Given exercise 1.
Print the part of the guinea pig post that opens with the words containing "Second, I'm very" and closes with "enclosures :(. Any suggestions?", copying it word for word.
Given exercise 2.
In the guinea pig post, what did the shelter say it has for the guinea pigs to meet in?

Text block.
◇ ◇ ◇ ◇

First of all, I'm curious about what kind of guinea pig he would bond with best. I'm pretty set on getting him a piggy that's close to his age from a rescue. I think the idea of rescuing a whole lot more, and I've read that younger guinea pigs will fight with older ones for dominance. The problem is, I have no idea what kind of personality my little guy has! He's never really been around other guinea pigs so I don't know how he would interact with them. I would prefer to find him a male companion, but if it's better to neuter him and find a female one I'm not at all opposed. I just want to reduce his stress about everything. What kind of piggy would be best as a companion for him?

Second, I'm very confused about how to introduce them! Should I introduce them at the shelter? I read somewhere that it's better for them to have long introductions but, that might not be possible at the shelter. Should I take him to the shelter to "date" (lol)? I called ahead and they told me they have a neutral area for them to meet. I want to find the perfect match for him, and that might mean meeting multiple candidates. The alternative to meeting at the shelter is to take a piggy home and have them get used to each other there. Of course, I would set up a different pen for them to greet each other. This way they could have a longer introduction. However, if it doesn't work out between them I don't have the resources to house both in separate enclosures :(. Any suggestions?

◇ ◇ ◇ ◇

Source excerpt.
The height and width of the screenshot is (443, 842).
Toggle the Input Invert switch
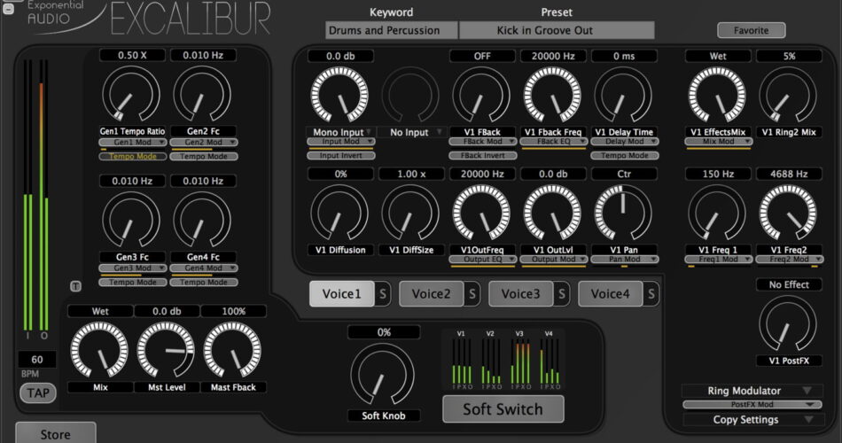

◇ ◇ ◇ ◇

Written reply 1.
Second, I'm very confused about how to introduce them! Should I introduce them at the shelter? I read somewhere that it's better for them to have long introductions but, that might not be possible at the shelter. Should I take him to the shelter to "date" (lol)? I called ahead and they told me they have a neutral area for them to meet. I want to find the perfect match for him, and that might mean meeting multiple candidates. The alternative to meeting at the shelter is to take a piggy home and have them get used to each other there. Of course, I would set up a different pen for them to greet each other. This way they could have a longer introduction. However, if it doesn't work out between them I don't have the resources to house both in separate enclosures :(. Any suggestions?

Written reply 2.
A neutral area.